**DIRECTIVE 1:**
In the journal entry about camping on Cerro El Aguacate, rewrite the passage starting at "Back up to a" and ending at "message I think.", replacing "backpacks" with "rucksacks".
**DIRECTIVE 2:**
What does the name Cerro El Aguacate mean, according to the journal entry about camping and Christmas?
**DIRECTIVE 3:**
Extend the journal entry about camping on Cerro El Aguacate and Christmas, picking up after its final sentence.

**DOCUMENT SEGMENT:**

(begin)

Back up to a few weeks ago.  The night before New Year´s eve, or was it New Year's Eve itself?----three of us loaded some backpacks and headed up Cerro El Aguacate (the avocado) to camp overnight.  Even though it rained a good deal of the night, we had a splendid time communicating with the natural world from the bugs and the fruits to the mushrooms and the leaves, the twitching leaves that made us twitch too.  So difficult to describe adequately, but there are ways that we can listen to what the Earth says around us, and I'm interested in learning more about those ways, and even more interested in listening to what the Earth says. It's an urgent message I think.
 
Christmas was a small affair at my counterpart's house.  I made a salad and they made the other salads and the roast bird, nearly the same meal they served on my birthday just a few days ago.  Time passes and if we don't appreciate it passing we miss out on a great gift of life, the opportunity to bear witness to our own lives, to be present in our own lives.  Every moment is special.

(end)

**RECORDS SUPPLIED:**
(begin)

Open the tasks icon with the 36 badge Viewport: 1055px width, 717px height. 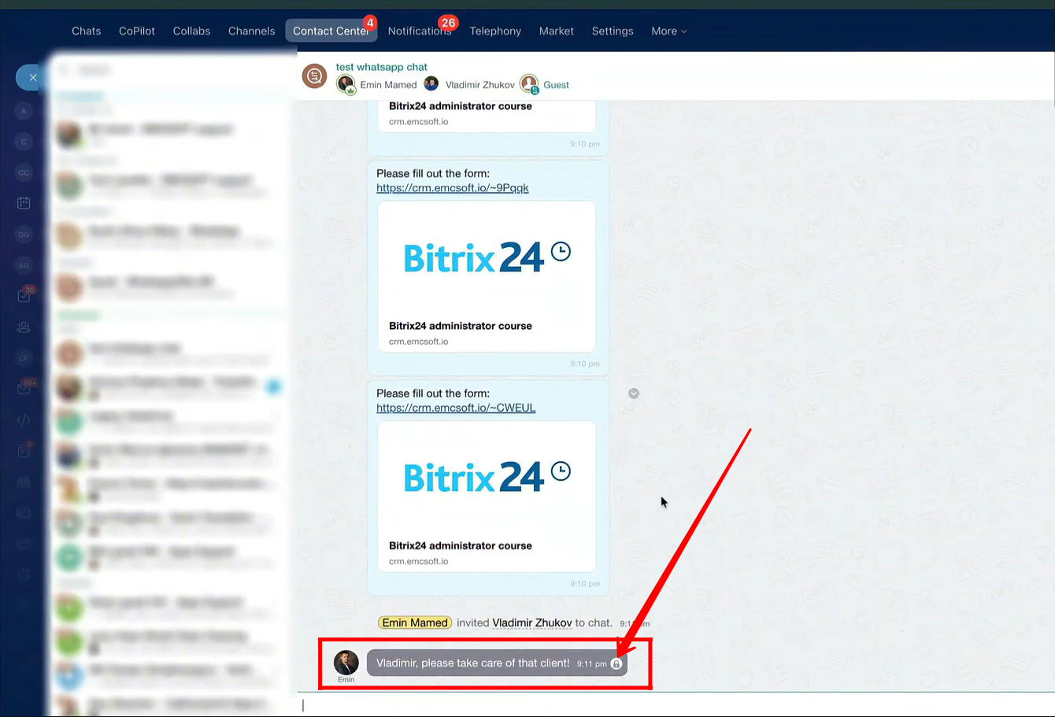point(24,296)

(end)
(begin)

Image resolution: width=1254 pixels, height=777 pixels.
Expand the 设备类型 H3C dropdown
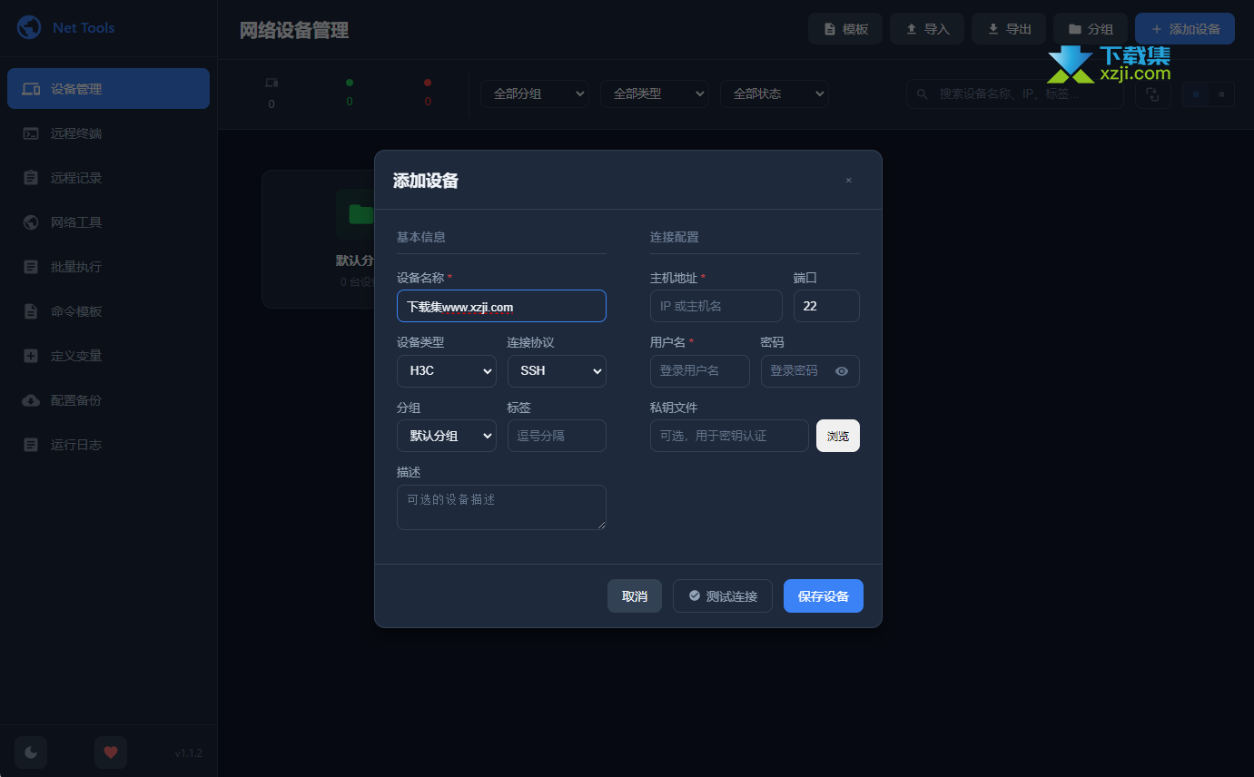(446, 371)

(end)
(begin)

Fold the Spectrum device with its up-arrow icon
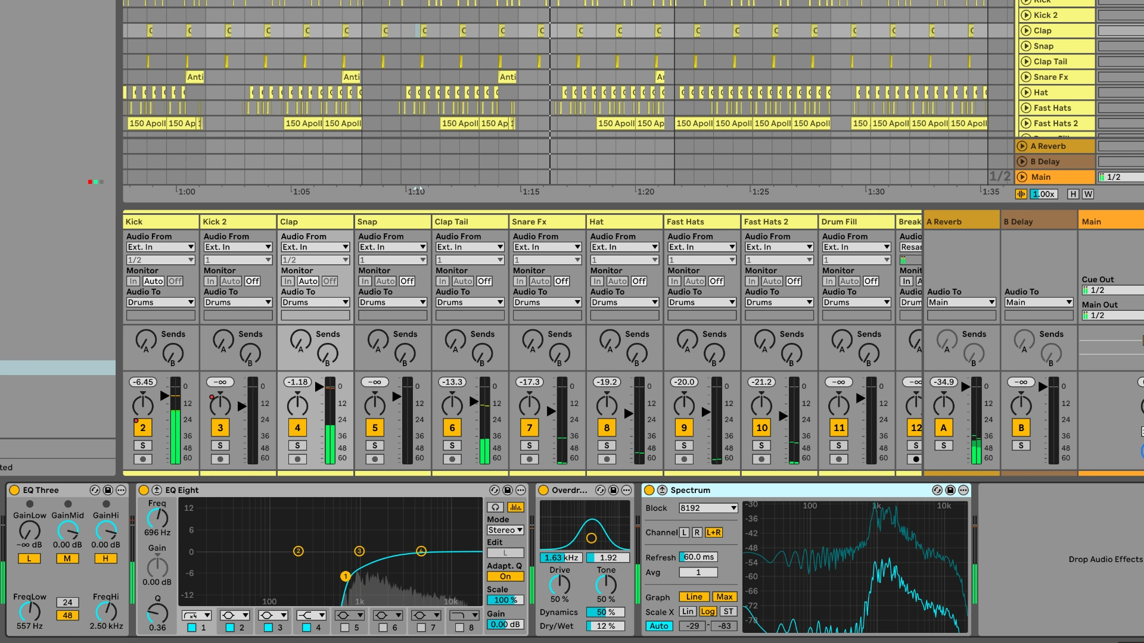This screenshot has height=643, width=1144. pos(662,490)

(end)

**WRITTEN ANSWER 1:**
Back up to a few weeks ago.  The night before New Year´s eve, or was it New Year's Eve itself?----three of us loaded some rucksacks and headed up Cerro El Aguacate (the avocado) to camp overnight.  Even though it rained a good deal of the night, we had a splendid time communicating with the natural world from the bugs and the fruits to the mushrooms and the leaves, the twitching leaves that made us twitch too.  So difficult to describe adequately, but there are ways that we can listen to what the Earth says around us, and I'm interested in learning more about those ways, and even more interested in listening to what the Earth says. It's an urgent message I think.

**WRITTEN ANSWER 2:**
The avocado.

**WRITTEN ANSWER 3:**
 
A great friend (and fiend) from before high school and beyond came to visit for 12 days recently and we did some nice traveling.  I'll post some of the many photos from the visit sometime. Would like to say when exactly but all I can say is that it will be in the future....heehe. Let's all get on with our lives again, and thanks to everyone who wrote me a nice little note on my birthday.  I really appreciate it.
 
Follow the path that you find before you, in the direction that makes the most sense for you.  Boy that sounds so trite.  Should have deleted it. = )  Ciao.